This function undistorts the calibration images based on the camera matrices and stores them in the project folder(defined in the config file) to visually check if the camera matrices are correct.

Parameters

config : string Full path of the config.yaml file as a string.

int

Int specifying the number of rows in the calibration image.

int

Int specifying the number of columns in the calibration image.

bool

If this is set to True, the results of undistortion are saved as plots. The default is True; if provided it must be either True or False.

Example

Linux/MacOs/Windows

deeplabcut.check_undistortion(config, cbrow = 8,cbcol = 6)
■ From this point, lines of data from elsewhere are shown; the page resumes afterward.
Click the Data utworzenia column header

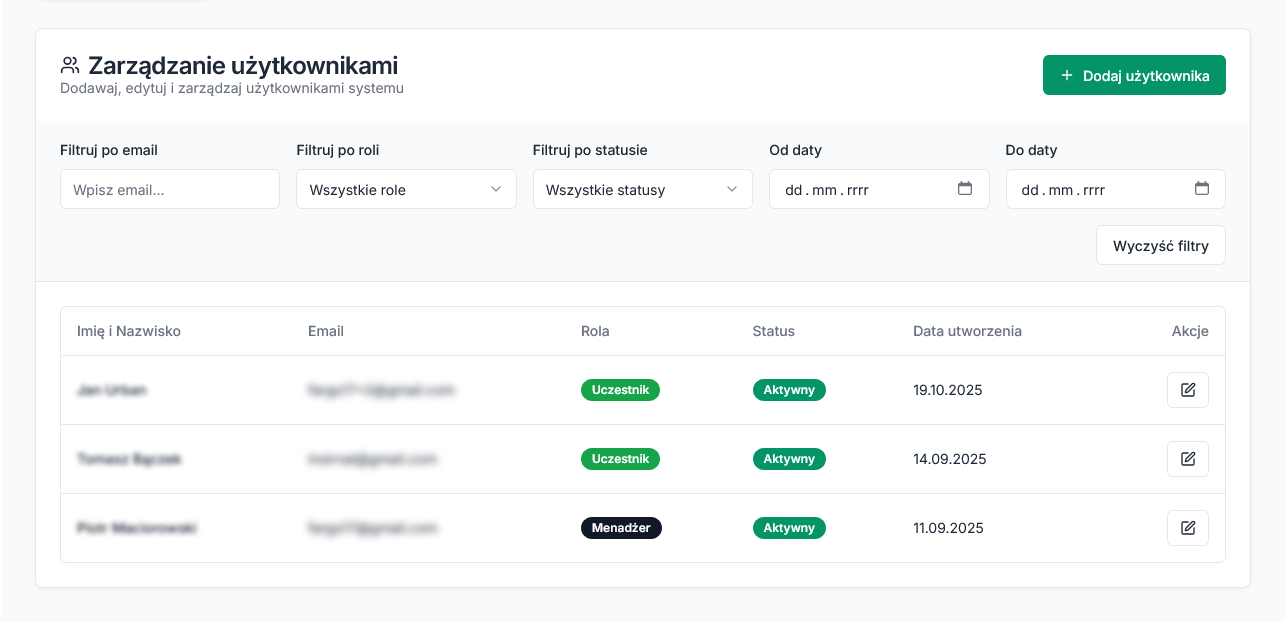coord(967,331)
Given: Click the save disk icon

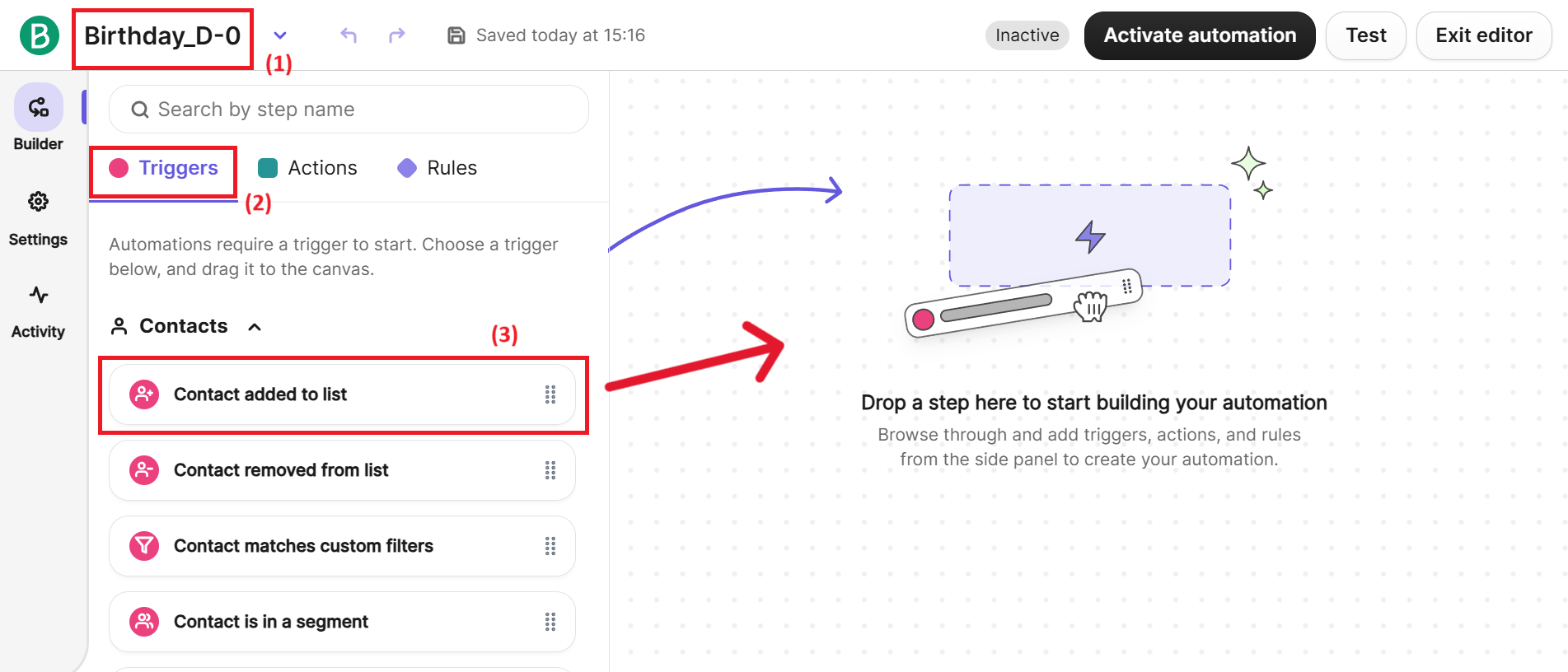Looking at the screenshot, I should tap(456, 35).
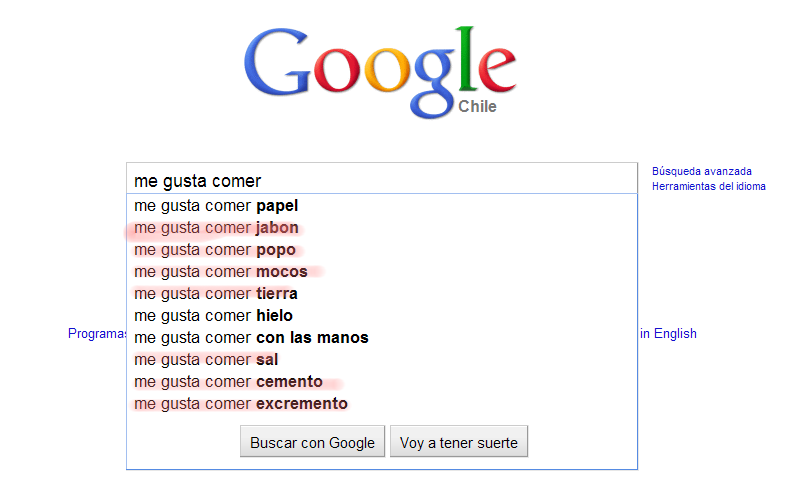Pick the 'me gusta comer hielo' suggestion
Image resolution: width=800 pixels, height=500 pixels.
coord(213,316)
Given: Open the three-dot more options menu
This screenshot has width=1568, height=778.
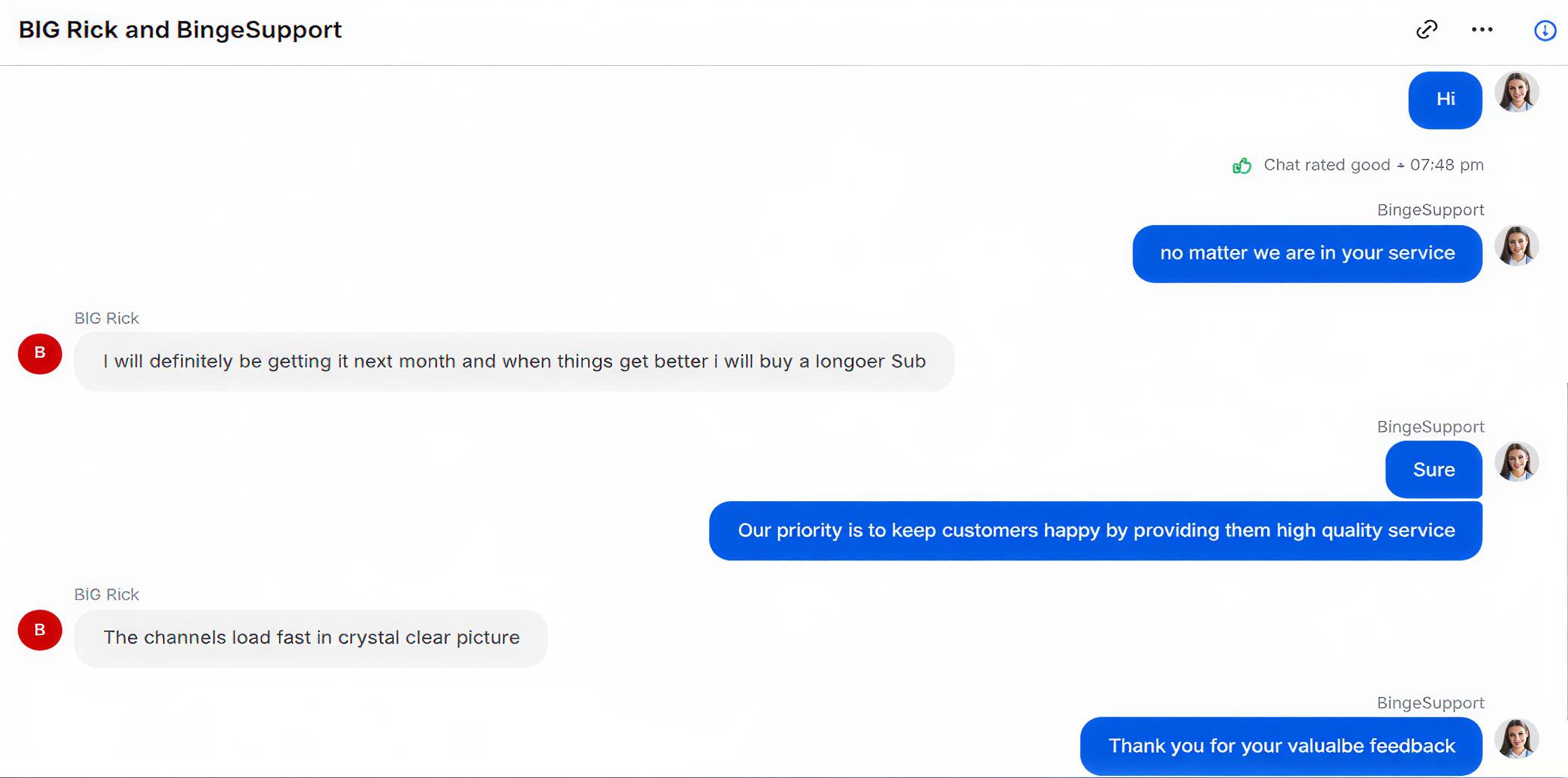Looking at the screenshot, I should click(1482, 30).
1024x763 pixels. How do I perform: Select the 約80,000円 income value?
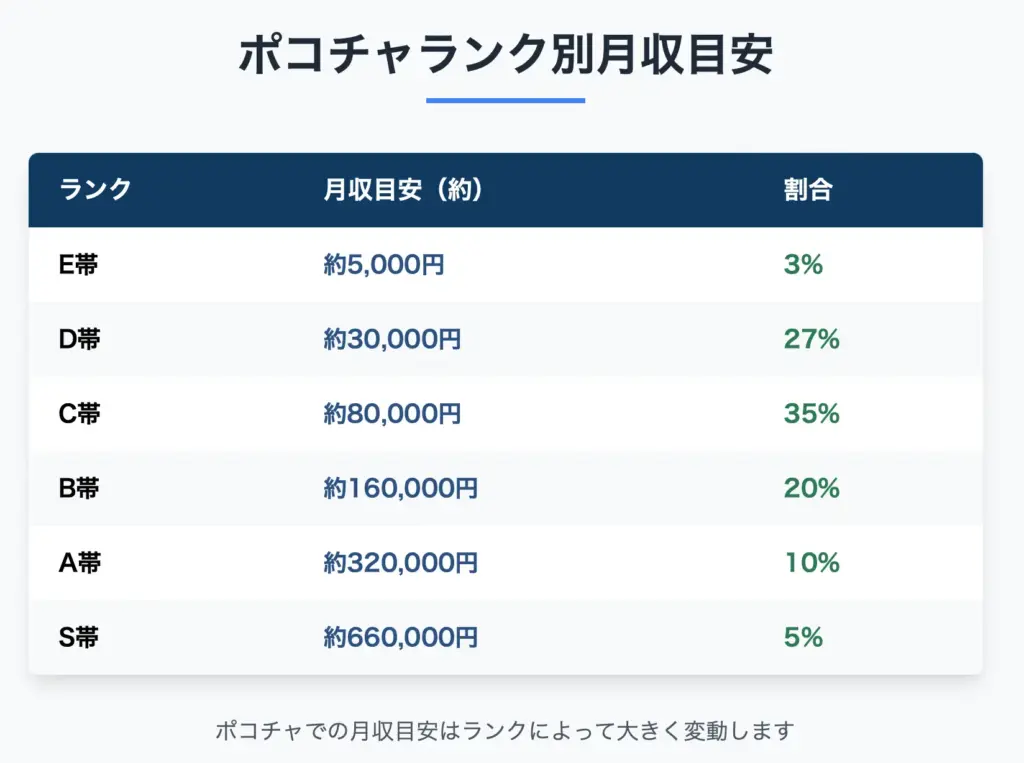[x=392, y=413]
Source code in deeplabcut/pose_estimation_3d/camera_calibration.py
def check_undistortion(config, cbrow=8, cbcol=6, plot=True):
    """This function undistorts the calibration images based on the camera matrices and
    stores them in the project folder(defined in the config file) to visually check if
    the camera matrices are correct.

    Parameters
    ----------
    config : string
        Full path of the config.yaml file as a string.

    cbrow : int
        Int specifying the number of rows in the calibration image.

    cbcol : int
        Int specifying the number of columns in the calibration image.

    plot : bool
        If this is set to True, the results of undistortion are saved as plots.
        The default is ``True``; if provided it must be either ``True`` or ``False``.

    Example
    --------
    Linux/MacOs/Windows
    >>> deeplabcut.check_undistortion(config, cbrow = 8,cbcol = 6)
    """

    # Read the config file
    criteria = (cv2.TERM_CRITERIA_EPS + cv2.TERM_CRITERIA_MAX_ITER, 30, 0.001)
    cfg_3d = auxiliaryfunctions.read_config(config)
    (
        img_path,
        path_corners,
        path_camera_matrix,
        path_undistort,
        path_removed_images,
    ) = auxiliaryfunctions_3d.Foldernames3Dproject(cfg_3d)

    # colormap = plt.get_cmap(cfg_3d['colormap'])
    markerSize = cfg_3d["dotsize"]
    alphaValue = cfg_3d["alphaValue"]
    markerType = cfg_3d["markerType"]
    markerColor = cfg_3d["markerColor"]
    cam_names = cfg_3d["camera_names"]

    images = glob.glob(os.path.join(img_path, "*.jpg"))

    # Sort the images
    images.sort(key=lambda f: int("".join(filter(str.isdigit, f))))
    """
    for fname in images:
        for cam in cam_names:
            if cam in fname:
                filename = Path(fname).stem
                ext = Path(fname).suffix
                img = cv2.imread(fname)
                gray = cv2.cvtColor(img,cv2.COLOR_BGR2GRAY)
    """
    camera_pair = [[cam_names[0], cam_names[1]]]
    stereo_params = auxiliaryfunctions.read_pickle(os.path.join(path_camera_matrix, "stereo_params.pickle"))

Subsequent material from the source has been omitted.